The NLP Annotator index stage performs Natural Language Processing tasks.
Note
|
This stage is deprecated as of Fusion 5.2.0. |
You can choose from 3 different NLP implementations:
Set up and behavior differ depending on the implementation.
OpenNLP
The OpenNLP implementation is ready to use out-of-the-box. Simply specify "opennlp" as the "Model ID" property.
These annotation tasks are supported:
-
NER
-
Sentence detection
-
POS Tagging
-
Shallow Parsing (Chunking)
SpaCy
The SpaCy implementation is ready to use out-of-the-box. The default SpaCy implementation uses the en_core_web_sm model. Specify "spacy" as the "Model ID" property.
These annotation tasks are supported:
-
NER
-
Sentence detection
-
POS tagging
Schemes used for labels for each of the annotation tasks can be found at https://spacy.io/api/annotation.
Spark NLP
The Spark NLP implementation requires you first download a Spark NLP model and upload it to Fusion.
-
Download a model from https://nlp.johnsnowlabs.com/docs/en/pipelines. Note: Only the pre-trained NER model is supported. If choosing an NER model, download NerDLModel instead of NerCRFModel.
-
Upload the model to Fusion using the following curl command:
curl -u [username]:[password] \ -X POST \ "https://[fusion host]/api/ai/ml-models?modelId=[desired model ID]&type=spark-nlp" \ -F "file=@/path/to/model.zip"

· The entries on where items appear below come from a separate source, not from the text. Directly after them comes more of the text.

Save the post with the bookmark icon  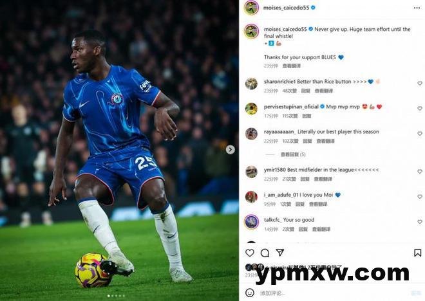click(417, 253)
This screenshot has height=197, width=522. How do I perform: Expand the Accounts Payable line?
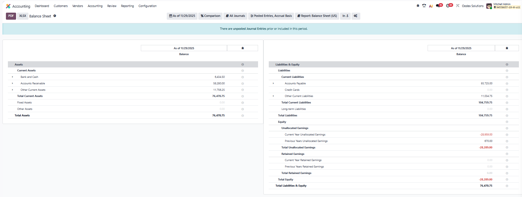(x=273, y=83)
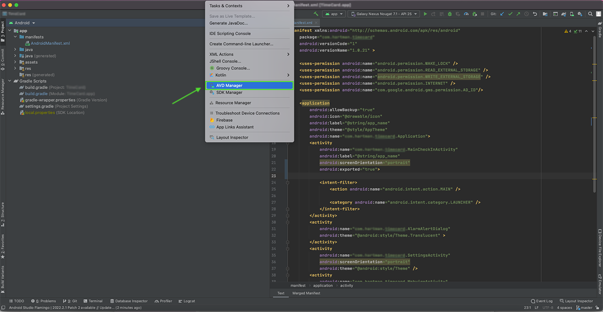
Task: Open the Terminal tool window
Action: click(x=94, y=301)
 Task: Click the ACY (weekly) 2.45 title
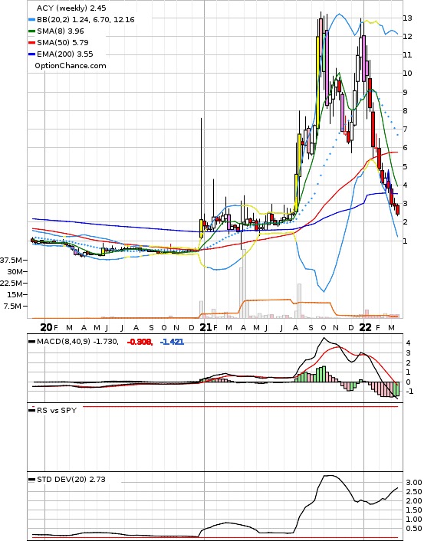point(71,8)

For example, if you want to use the "Explain Document ML" model:
-
Download the latest version of the "Explain Document ML model" (
explain_document_ml_en_2.1.0_2.4_1563203154682.zip
at the time of this writing) -
Upload the model to Fusion:
curl -u [username]:[password] -X POST "https://[fusion host]/api/ai/ml-models?modelId=explain_document_ml&type=spark-nlp" -F "file=@/path/to/explain_document_ml_en_2.1.0_2.4_1563203154682.zip"`
-
When configuring this stage, specify "explain_document_ml" as the Model ID
For Spark NLP, the annotation tasks are supported depends on the model used.
-
Add NLP Annotator index stage.
-
Supply the Model ID ("opennlp", "spacy", or the model ID given to the uploaded Spark NLP model).
-
Configure the index pipeline stage.
-
Specify the source, label pattern, and target (destination) fields:
-
source field: the raw text with name entities to be extracted.
-
label pattern: regex pattern that matches the NER/POS labels: for example,
PER.
will match extracted name entities with labelPERSON
, whileNN.
will match tagged nouns. -
target field: the outcome extraction/tagging and so on.
-
Configuration
Tip
|
When entering configuration values in the UI, use unescaped characters, such as \t for the tab character. When entering configuration values in the API, use escaped characters, such as \\t for the tab character.
|